AminetAminet
Search:
84479 packages online
About
Recent
Browse
Search
Upload
Setup
Services

util/rexx/stms.lha

Mirror:Random
Showing:m68k-amigaosppc-amigaosppc-morphosi386-arosi386-amithlonppc-warpupppc-powerupgeneric
No screenshot available
Short:*(.dclst).xml, manipulation scripts
Author:megacz(megacz at usa.com)
Uploader:megacz(megacz usa com)
Type:util/rexx
Version:0.00
Architecture:generic
Distribution:Aminet
Date:2006-07-10
Download:http://aminet.net/util/rexx/stms.lha - View contents
Readme:http://aminet.net/util/rexx/stms.readme
Downloads:573

megacz's simple text manipulation scripts, (megacz at usa.com)

hello!

this archive contains two ARexx scripts: -extractlist- 
and -scbsc- that could be very helpful for those who
need to extract *.dclst files for some reason.

please note that these scripts will not allow u to unpack
*.dclst! in order to do so u need to download such list
using DC++ and add interesting u things to the queue[.xml]
and then copy that file and process it with my scripts.

also note that DC++ could be used with WINe under linux(x86)!


-extractlist-

"template: <in_file> <out_file> <word/#?[,T]>"

[,T] allows to process non *.xml files.

this script will extract full path from queue.xml file,
example1: 'extractlist queue.xml plain.txt #?' or
example2: 'extractlist queue.xml plain.txt .avi'
-last one will extract only paths that contain .avi

as a result u will get plain text file which is
smaller and more user friendly(easier to read).


-scbsc-

with this one, u can cut out words/paths ure not
interested in plus remove dupes and cut out N words
strings.

"
template: <in_file> <out_file> <'char'> <'last'/'first'/num[,to]>
          [dd] [cut:n[,m]]

          char could be like this '/' or like this 'X2C(2F)'
          if u want lower case use inverted commas to enclose.
          'last' and 'first' are the words!, 0 as a num will not
          touch the strings allowing cutting, if [,to] number
          is being passed num become 'from', [dd] removes dupes.
          [cut:n[,m]] cuts out string that contains n words,
          if n and m r specified it will work in range of n to m.
"

example: 'scbsc plain.txt plain.clean.txt "" last dd cut:2'
-such setup will strip last entry after the "" from each
line plus remove duplicates plus remove 2 word long strings,
note that 2 word long strings doesnt mean those separated 
by spaces, but the 'char' like: "(1st)what now?(2nd)dont know".

check out 'queue.xml.lzx' that i needed to extract,
its huge(8 mib,62268 lines) so extracting may take some time!
this file cotains filelist from some mate that
has mega big collection of rock music and lots
of stoner related stuff and i wanted to have
clean list of 'stoner' bands for further use.

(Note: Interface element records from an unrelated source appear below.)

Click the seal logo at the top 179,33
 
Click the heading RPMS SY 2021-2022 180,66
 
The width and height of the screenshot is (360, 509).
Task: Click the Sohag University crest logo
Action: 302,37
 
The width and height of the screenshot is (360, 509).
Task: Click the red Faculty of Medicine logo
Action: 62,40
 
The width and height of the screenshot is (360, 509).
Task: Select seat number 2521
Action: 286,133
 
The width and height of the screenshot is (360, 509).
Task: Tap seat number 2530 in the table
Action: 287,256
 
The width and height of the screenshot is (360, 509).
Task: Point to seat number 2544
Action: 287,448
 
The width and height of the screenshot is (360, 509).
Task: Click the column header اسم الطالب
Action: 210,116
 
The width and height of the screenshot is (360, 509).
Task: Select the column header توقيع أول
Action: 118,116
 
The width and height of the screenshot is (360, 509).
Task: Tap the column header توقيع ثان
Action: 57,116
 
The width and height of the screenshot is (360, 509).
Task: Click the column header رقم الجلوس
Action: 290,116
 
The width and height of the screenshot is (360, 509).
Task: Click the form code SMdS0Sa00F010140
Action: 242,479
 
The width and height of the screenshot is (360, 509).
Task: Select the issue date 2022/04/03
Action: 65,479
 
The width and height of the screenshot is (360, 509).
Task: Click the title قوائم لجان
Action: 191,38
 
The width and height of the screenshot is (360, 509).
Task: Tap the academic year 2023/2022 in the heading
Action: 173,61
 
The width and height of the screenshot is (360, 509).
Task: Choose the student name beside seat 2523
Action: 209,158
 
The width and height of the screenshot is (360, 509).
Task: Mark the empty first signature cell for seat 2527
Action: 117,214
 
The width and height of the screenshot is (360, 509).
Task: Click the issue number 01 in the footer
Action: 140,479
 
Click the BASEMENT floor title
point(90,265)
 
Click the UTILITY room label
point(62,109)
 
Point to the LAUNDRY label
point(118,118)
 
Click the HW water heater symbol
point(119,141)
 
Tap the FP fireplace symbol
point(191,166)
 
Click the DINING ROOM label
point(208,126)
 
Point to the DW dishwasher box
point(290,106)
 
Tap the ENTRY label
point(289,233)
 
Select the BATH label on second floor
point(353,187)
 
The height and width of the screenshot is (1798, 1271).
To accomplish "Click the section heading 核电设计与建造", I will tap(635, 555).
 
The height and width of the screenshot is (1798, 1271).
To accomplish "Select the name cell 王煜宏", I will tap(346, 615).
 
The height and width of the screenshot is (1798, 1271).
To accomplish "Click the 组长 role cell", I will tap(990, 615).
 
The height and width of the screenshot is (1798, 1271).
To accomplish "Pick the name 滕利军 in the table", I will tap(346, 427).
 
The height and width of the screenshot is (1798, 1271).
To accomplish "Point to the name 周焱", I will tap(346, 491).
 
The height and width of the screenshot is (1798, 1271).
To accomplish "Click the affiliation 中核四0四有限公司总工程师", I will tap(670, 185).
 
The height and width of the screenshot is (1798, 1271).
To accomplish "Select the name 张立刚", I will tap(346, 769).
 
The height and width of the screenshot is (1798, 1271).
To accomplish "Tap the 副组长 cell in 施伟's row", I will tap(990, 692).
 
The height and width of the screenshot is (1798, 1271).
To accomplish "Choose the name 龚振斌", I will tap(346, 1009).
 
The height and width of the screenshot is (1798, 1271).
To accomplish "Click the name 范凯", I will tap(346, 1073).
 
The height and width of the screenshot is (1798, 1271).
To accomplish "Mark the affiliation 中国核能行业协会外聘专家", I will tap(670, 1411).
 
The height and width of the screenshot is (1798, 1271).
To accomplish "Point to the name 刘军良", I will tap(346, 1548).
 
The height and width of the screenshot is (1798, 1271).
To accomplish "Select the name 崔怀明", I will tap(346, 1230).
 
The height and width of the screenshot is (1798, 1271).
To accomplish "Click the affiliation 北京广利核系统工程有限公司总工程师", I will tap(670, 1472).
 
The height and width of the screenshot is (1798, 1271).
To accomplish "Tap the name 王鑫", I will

play with the options on smaller files to see what this
thing is capable of.

heres how i used it for "space"(genere):

"
1. extractlist l0g:Queue.xml RAM:Queue.txt space
2. scbsc RAM:Queue.txt RAM:Queue.txt.pre "" last dd cut:1,2
3. scbsc RAM:Queue.txt.pre RAM:Queue.txt.pre_2 "" 4,30
4. extractlist RAM:Queue.txt.pre_2 RAM:Queue.txt space,t
"

explanation:

1. searching for 'space' word in the xml strings that contain download path
2. cutting out last entry after the "", usually files(*.mp3), removing
   dupes, coz each entry will be same as previous(directory), after cutting
'last'
   and snipping off entries that contain 1 to up 2 directories in path
3. cutting prefixes before the desired direcotry name in this case
   starting from 4th dir and allowing up to 30 dirs in path
4. removing extra 'space' entries in each string that occured in song
names(*.mp3)



bye!


~also note that these scripts arent tested too deep as
i do not need them anymore, but i thought that maybe
someone else could find them useful too, so releasing.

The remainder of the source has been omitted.